===== RECORDS SHOWN =====

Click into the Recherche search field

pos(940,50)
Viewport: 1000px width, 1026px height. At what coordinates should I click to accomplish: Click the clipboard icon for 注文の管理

=====
===== RECORDS SHOWN =====

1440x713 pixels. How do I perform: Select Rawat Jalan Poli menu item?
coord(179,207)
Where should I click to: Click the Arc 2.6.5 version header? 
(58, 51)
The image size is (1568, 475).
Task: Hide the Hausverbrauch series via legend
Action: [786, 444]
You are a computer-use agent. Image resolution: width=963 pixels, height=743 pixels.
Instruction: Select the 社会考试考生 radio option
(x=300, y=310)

=====
===== RECORDS SHOWN =====

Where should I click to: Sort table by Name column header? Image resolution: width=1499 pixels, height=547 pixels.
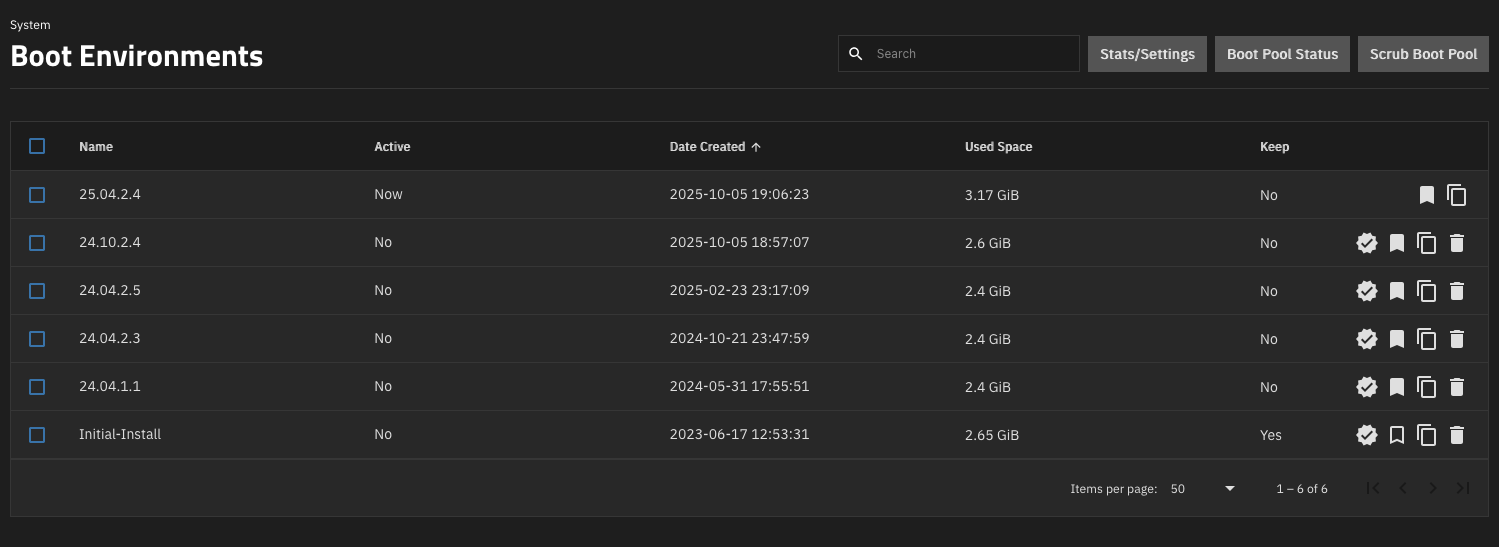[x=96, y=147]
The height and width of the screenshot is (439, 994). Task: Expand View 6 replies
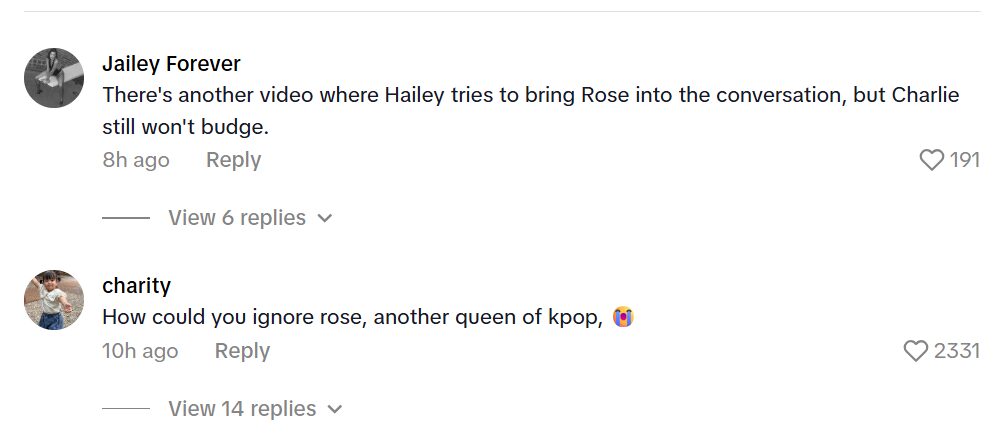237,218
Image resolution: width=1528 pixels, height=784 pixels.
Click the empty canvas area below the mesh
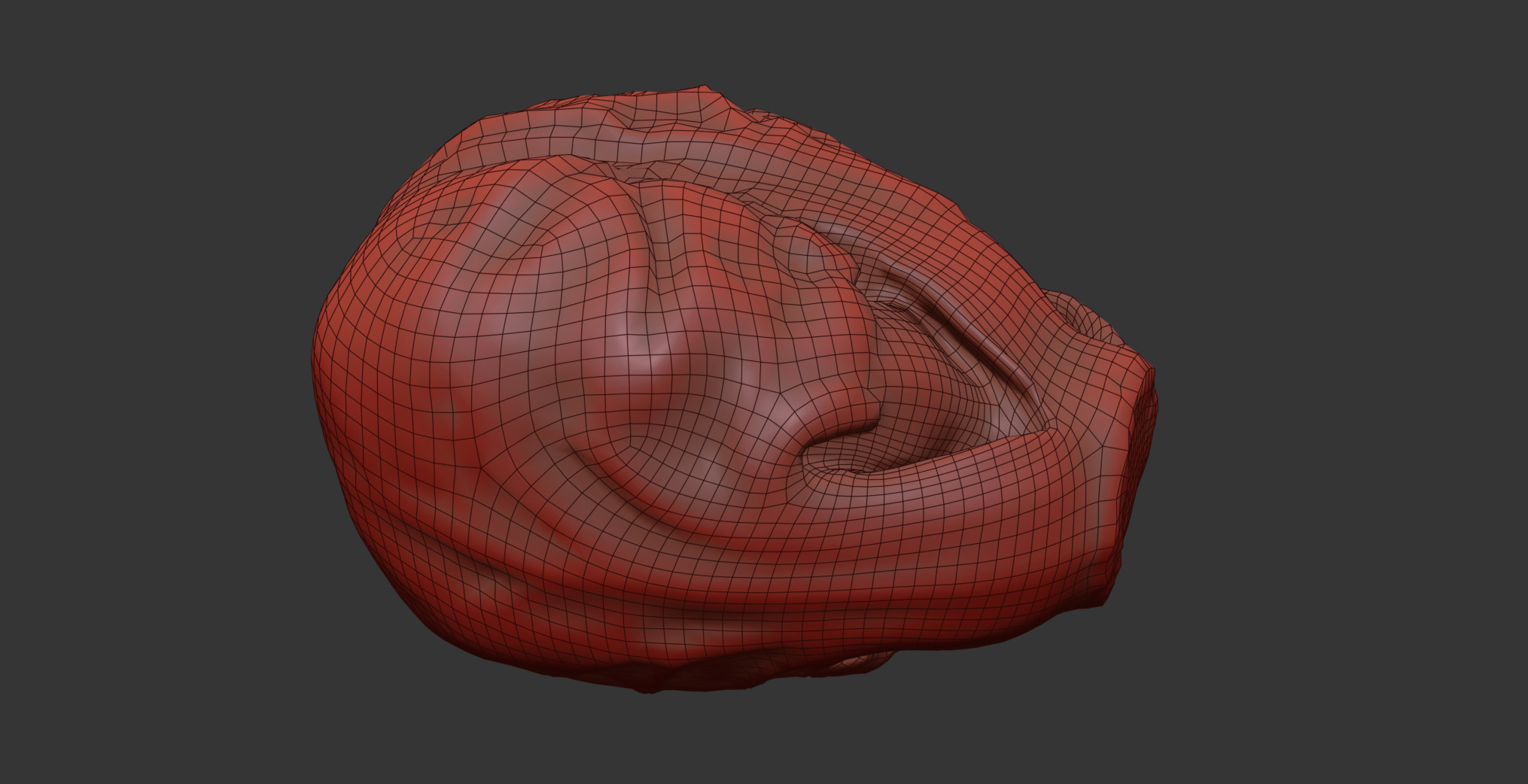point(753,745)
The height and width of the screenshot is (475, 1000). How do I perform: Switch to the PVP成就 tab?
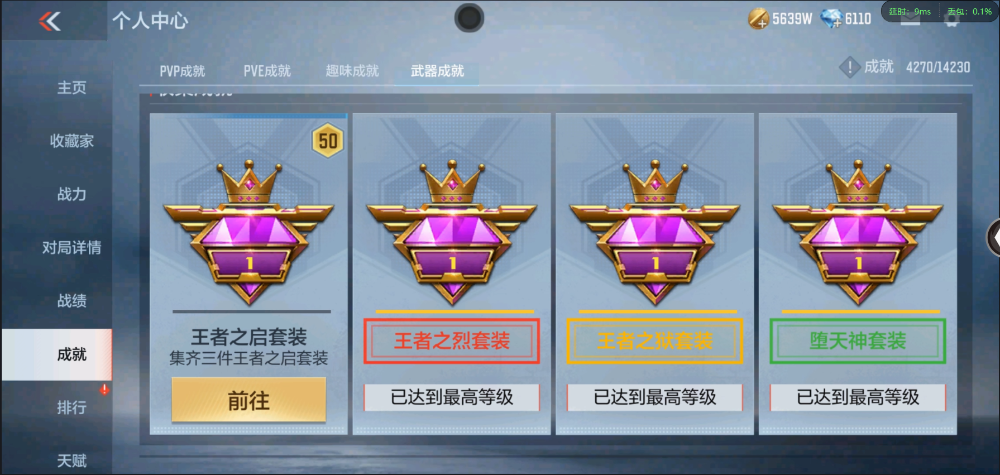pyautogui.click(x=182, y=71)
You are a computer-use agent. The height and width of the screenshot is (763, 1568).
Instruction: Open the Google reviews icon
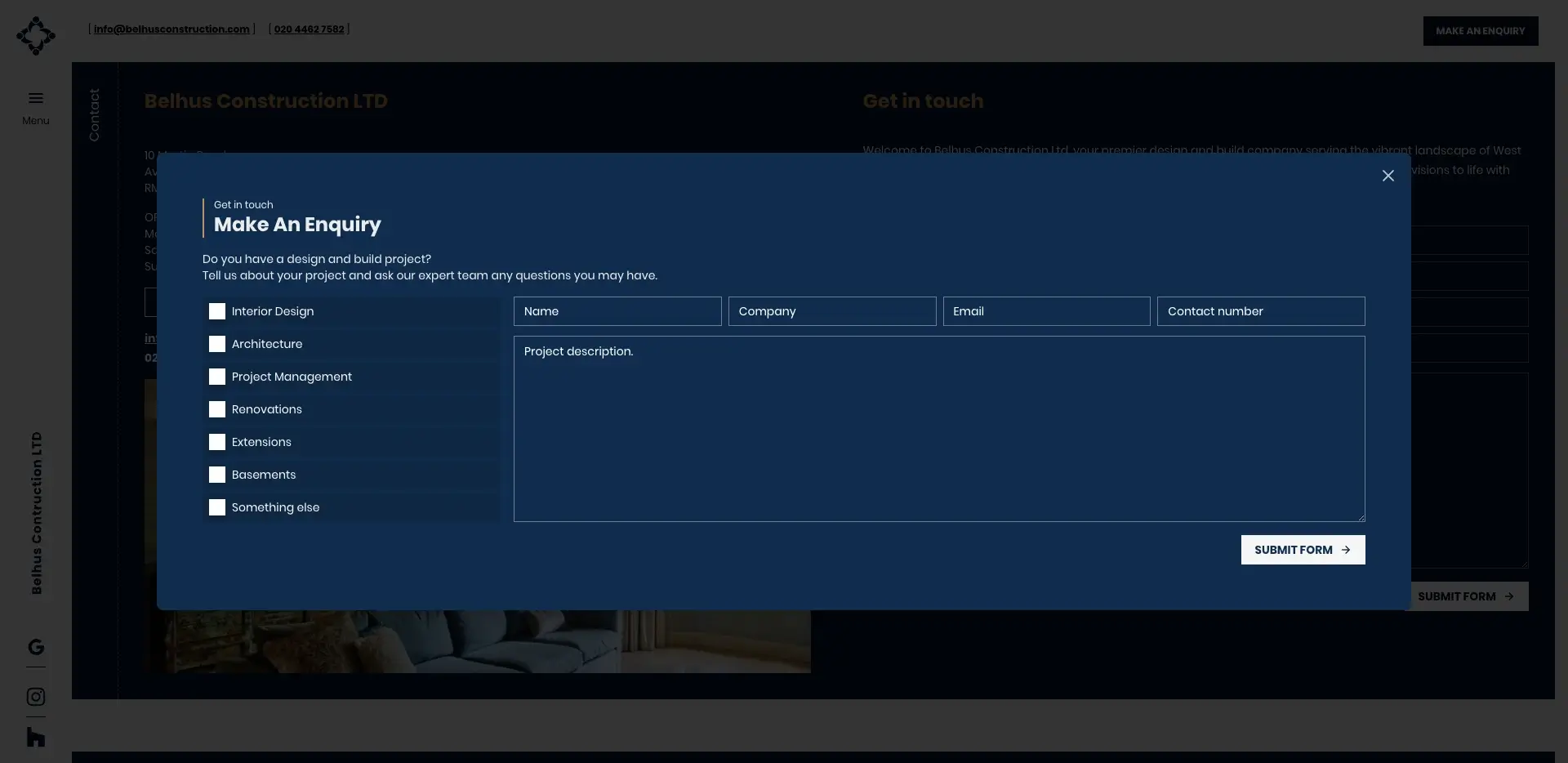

=====

_BRIEF_
Report each line of the records above that contains the word "pixels", copying those lines in full.

_SOLUTION_
1440x713 pixels. How do I perform: Select Rawat Jalan Poli menu item?
You are a computer-use agent. Image resolution: width=963 pixels, height=743 pixels.
Where should I click to: Sort table by Name column header? Image resolution: width=1499 pixels, height=547 pixels.
Image resolution: width=1528 pixels, height=784 pixels.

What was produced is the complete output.